WORKING DATA:

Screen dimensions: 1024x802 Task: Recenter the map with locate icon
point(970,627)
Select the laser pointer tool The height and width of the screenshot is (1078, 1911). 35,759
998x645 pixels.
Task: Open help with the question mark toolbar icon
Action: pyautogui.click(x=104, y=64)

WORK INSTRUCTIONS: Give the data back exactly as it stands.

ANSWER TO THIS EXERCISE:
Screen dimensions: 1024x802 Task: Recenter the map with locate icon
point(970,627)
Select the laser pointer tool The height and width of the screenshot is (1078, 1911). 35,759
998x645 pixels.
Task: Open help with the question mark toolbar icon
Action: pyautogui.click(x=104, y=64)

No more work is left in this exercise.